Although formally there is only one planetary group called the “solar system”, science has already found more than 4,100 stars with planets orbiting around it. An international collaboration with significant Spanish participation has discovered a planetary system that adds to the list, but this one is unique in its kind. This is the star HD110067, which is home to six exoplanets that rotate around it in a synchronized dance, in a phenomenon known as orbital resonance. It is not common for systems to retain this characteristic, which indicates that the system has not undergone major changes throughout its billion-year history. Researchers consider it key to better understanding and explaining planetary formation processes. The discovery It was published today in the magazine Nature.
About 100 light years away, in the northern constellation of Coma Berenices, is HD110067, a star 20% smaller and cooler than the Sun. The first suspicions that this star hosted a planetary system came in 2020. The hunter of NASA’s TESS planets, recorded a decrease in brightness (similar to an eclipse), which indicated the existence of at least two planets passing in front of the star. Two years later, TESS observed the same star again, but presented data inconsistent with the first interpretation. This contradiction aroused the interest of Spanish astrophysicist Rafael Luque, from the astrophysics department at the University of Chicago, and his colleagues. “That’s when we decided to use CHEOPS. “We went to look for signs among all the potential periods that those planets could have,” says Luque.
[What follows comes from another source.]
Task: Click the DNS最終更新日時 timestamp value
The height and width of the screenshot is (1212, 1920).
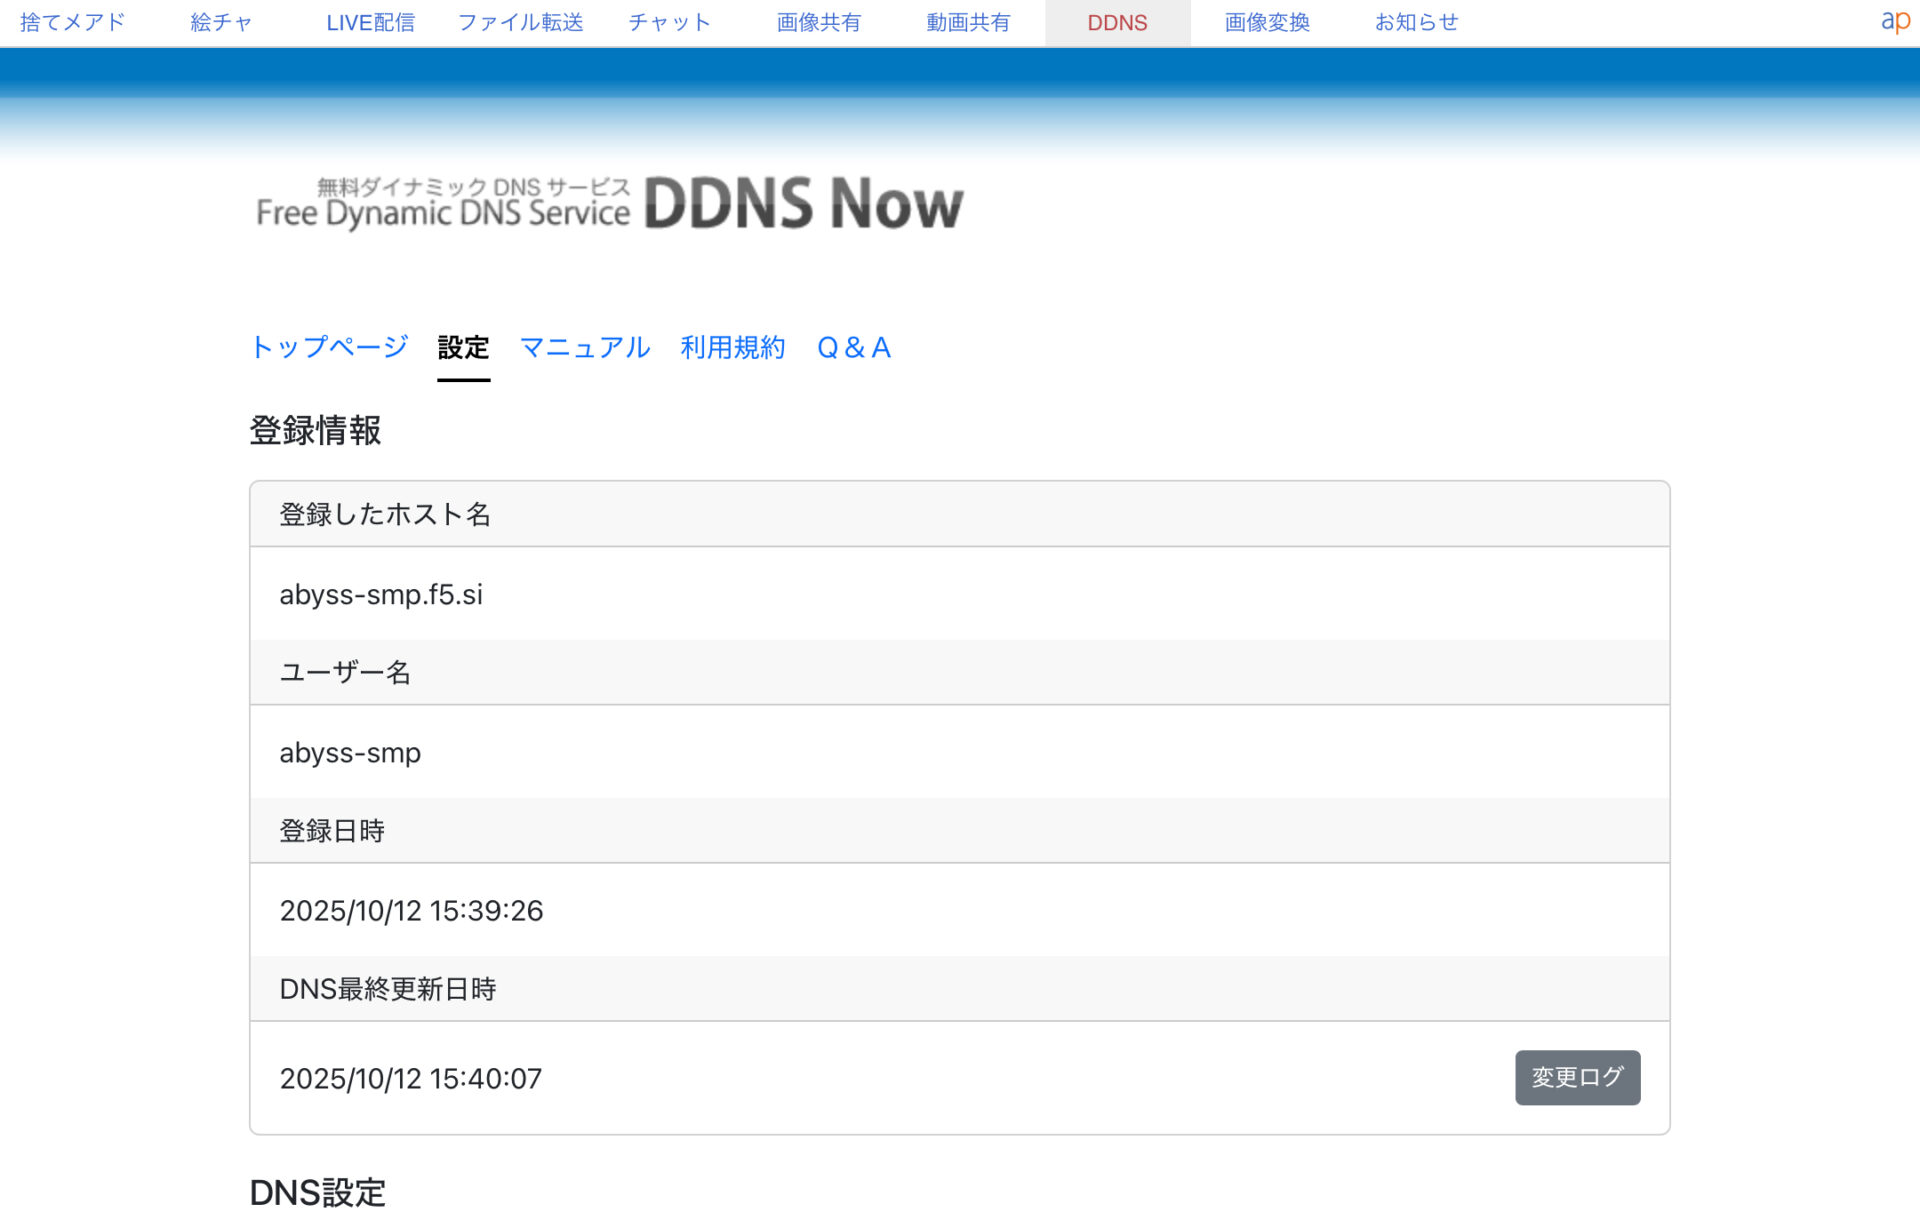Action: pyautogui.click(x=410, y=1078)
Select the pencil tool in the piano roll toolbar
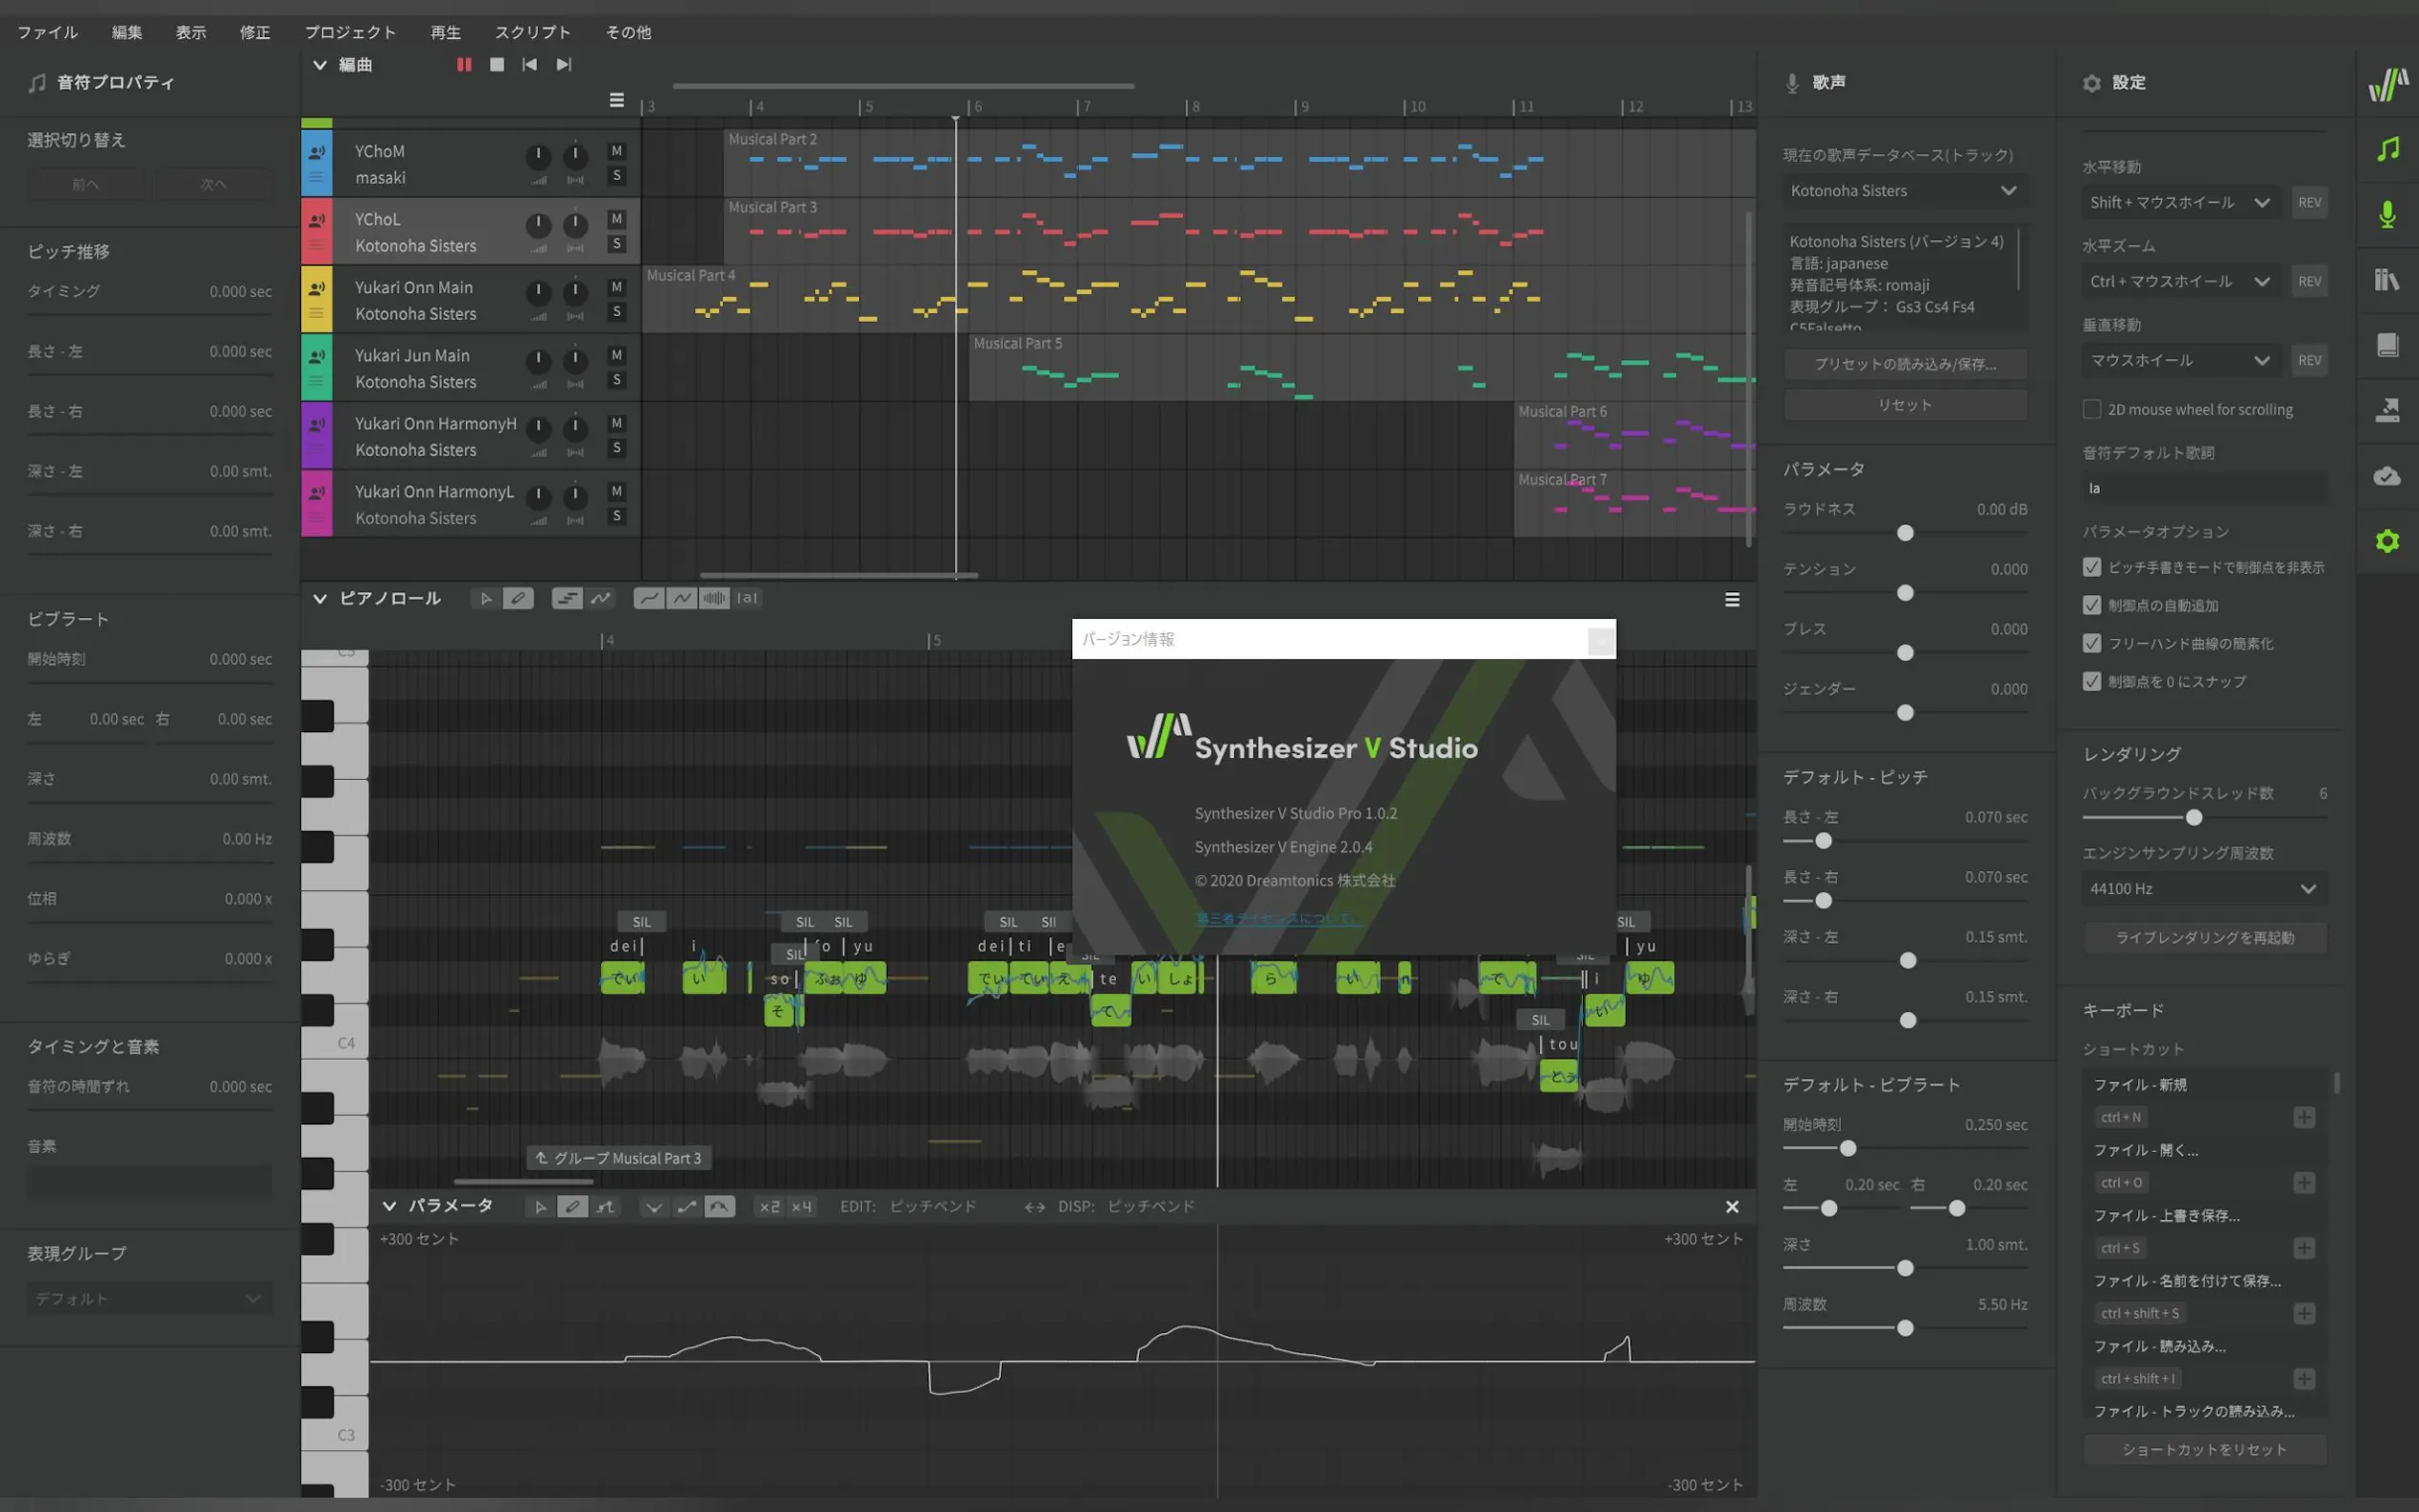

With the help of ESA’s CHEOPS space telescope, they identified a third exoplanet. They realized they had found the key to unlocking the entire system because it was now clear that those three planets were in orbital resonance. “CHEOPS provided us with a configuration that allowed us to predict all the others,” says the astrophysicist. By combining data from both telescopes into A work they call “detective”, and with mathematical models of gravitational interactions, the existence of three outer planets was predicted.
Later observations confirmed that they were precisely where this rhythm, the resonance chain, predicted. The outermost planet takes 20,519 days to orbit, almost 1.5 times the orbital period of the next planet, which takes 13,673 days. This in turn is almost exactly 1.5 times the orbital period of the inner planet, at 9,114 days. That is, when the planet closest to the star makes three complete revolutions around it, the second makes exactly two during the same time. This is called 3:2 resonance. The six planets form a resonant chain in pairs of 3:2, 3:2, 3:2, 4:3 and 4:3, ESA explains, resulting in the closest planet completing six orbits in time in which the outermost planet performs a. The authors do not rule out the existence of more planets dancing coordinated in this system.
The exoplanets hosted by HD110067 belong to the group of so-called sub-Neptunes, that is, planets smaller than Neptune (four times the diameter of the Earth). When it comes to imagining what they are like, Ignasi Ribas, an astrophysicist at the CSIC, who also participated in the study and who has compiled years of work searching for exoplanets, clarifies that they are not similar to Earth: “They are very hot planets that can reach a temperature of 200 degrees.” The habitable zone of the system has not yet been deciphered either, that is, how many planets are in the temperate zone that would allow life. Future observations could also determine whether the planets have rocky or water-rich interior structures.
HD110067 is also the brightest known system with four or more planets. Some worlds that probably have atmospheres with a high presence of hydrogen and that are good candidates for carrying out new analyzes to determine the chemical composition and other properties of their atmospheres. Since it is a special system that invites you to study it further, what is needed for this? An approach with adequate equipment for observation and a good candidate for this is the space telescope James Webb, the most powerful and that has barely been in operation for a year. Rafael Luque, main author of the study, reveals that his working group aims to work with this instrument in the future.
A key discovery for the future
Planetary systems tend to form in resonance, but this is a rhythm that can be easily disturbed. “Clashes between planets, mergers or breakups, the birth of giant planets like Jupiter or the close passage of another star can alter the orbital balance,” explains Ribas. Among the thousands of multiplanetary systems, 99% are not in resonance, but could have been at one time. The HD110067 system is part of that scarce 1%, with a special value for science, as it can provide information to astronomers about the formation and subsequent evolution of the planetary system. Both Ribas and Luque compare the discovery to that of a fossil. “It shows us the configuration of a planetary system that has survived intact since its formation,” says Luque.
Astrophysicist Eva Villaver applauds the new study, in which she did not participate. “Each system that is discovered with unique characteristics contributes data to our understanding of training processes. Science studies these exoplanets in case they give us clues about what makes our solar system unique and why, although sub-Neptune planets are so frequent, we do not have them,” explains the researcher, who works as director of the Office Space and Society of the Spanish Space Agency. Thus, by studying exoplanets and distant solar systems, astronomers hope to solve the great mysteries that still surround the solar system and provide more information to the never-ending question of whether there is life elsewhere in our galaxy.